The airpark has an elevation of 4003 feet, and the runway is 4/22 with a length of 3013 feet x 60 feet wide. The surface is asphalt. The second runway 17/35 is turf with a length of 2700 feet x 150 wide.
In Parmer County, Friona lies in Texas’s panhandle, with more than 40 cattle feeding operations within a 50-mile radius. Friona ranks first in the state for milk production, with 16 dairies in its immediate area. Friona has two cheese plants within 100 miles. Both facilities have a combined output of approximately one million pounds of cheese daily.
Farming is a cornerstone of the local economy. There are 3-grain elevators and one cotton gin nearby. Significant products grown include wheat, grain sorghum, corn, and cotton.
Friona is one hour from Amarillo, one and one-half hours from Lubbock, and 40 minutes from Clovis, NM.
Friona is half a day’s drive to world-class snow skiing with minimal lift lines, lodges, restaurants, and fresh powder with something for everyone. The trout fishing is world-famous below the Navajo Dam. With a half day’s drive, you can experience professional baseball, football, hockey, soccer, and basketball, not to mention some of the US’s best shopping and restaurants.
Located in Junction, Texas
Junction Texas is located in the Texas Hill Country and is the county seat of Kimble County. The location of the Junction area is on the western edge of the beautiful Texas Hill Country. The surrounding area is an increasingly popular get-away for residents from large cities. With its easy access, reasonable cost of living, beautiful rural scenery, and abundance of wildlife, Junction has become a place where many individuals take their vacations or maintain second homes. The hunting in the Junction area is excellent, and deer hunters are significant contributors to the area’s economy. Fishing is also excellent. Bird watching and eco-tourism are becoming increasingly popular.
The population is approximately 2,600. Junction is 52% Caucasian, 4% African American, 3.8% Native American, 6.9% Asian, and 29% Latinos and Hispanics. Of the 1,028 households, 35.4% had children under the age of 18 living with them. 52.3% were married couples. 16.9% had someone living alone who was 65 years of age or older.

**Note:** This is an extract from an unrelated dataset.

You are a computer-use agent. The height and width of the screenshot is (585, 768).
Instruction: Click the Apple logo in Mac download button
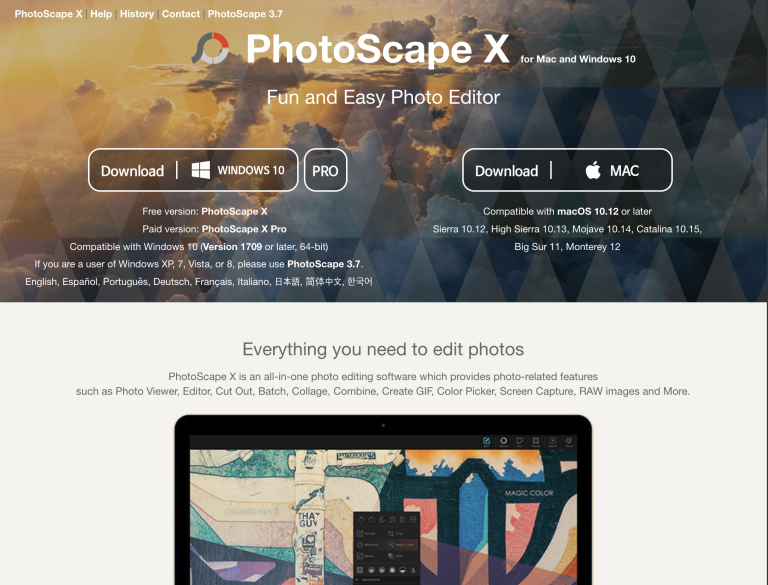(x=593, y=170)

The median income for a household in the city was $25,833, and for a family was $30,865. The per capita income for the town was $14,971. About 16.4% of families and 21.7% of the population were below the poverty line, including 30.9% of those under age 18 and 16.8% of those ages 65 or over.
The majority of the area’s employees work in retail, public administration, and precision products. The labor force is around 2,400. Employers range from wood products and cedarwood oil to metal building manufactures to advertising specialty companies.

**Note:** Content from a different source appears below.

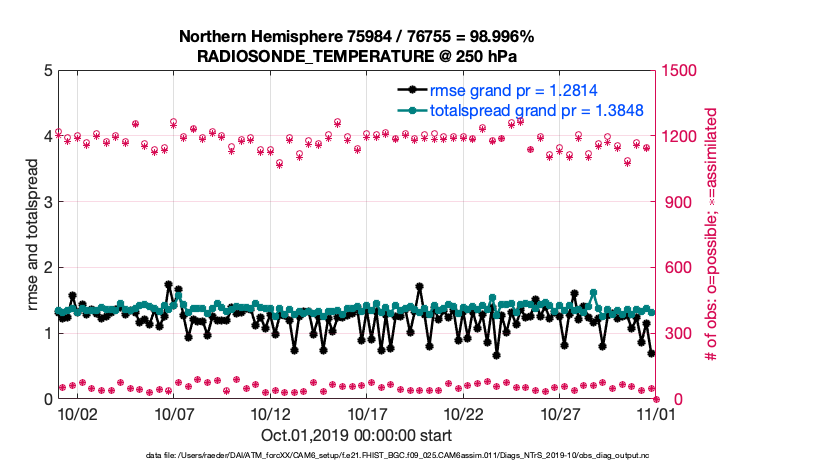Click the 10/22 x-axis tick label
The image size is (830, 470).
point(464,414)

Kimble County Airport consists of a lighted 5,000-foot paved runway. Commercial service is available from Mathis Field in San Angelo.
A four-member police force and county sheriff officers serve the community. The 30-member volunteer fire department and the Kimble County Ranch Fire Association have firefighting personnel and equipment. Ambulance and rescue services are also provided. The Junction Independent School District provides elementary, middle, and high school housed on a single campus at 1700 College Street.
Junction is home to the Texas Tech University Center, a satellite school of Texas Tech University in Lubbock. The center offers a broad spectrum of programs in both the undergraduate and graduate disciplines.
Junction is home to several parks, including the 2,600-acre South Llano River State Park. There are also eight swimming pools, golf and tennis courts, and abundant hotel/motel options due mainly to its location along the heavily traveled Interstate 10 corridor. The Fort McKavett State Historic Site is near Junction.
Junction lies 140 miles southwest of San Antonio and 78 miles to San Angelo.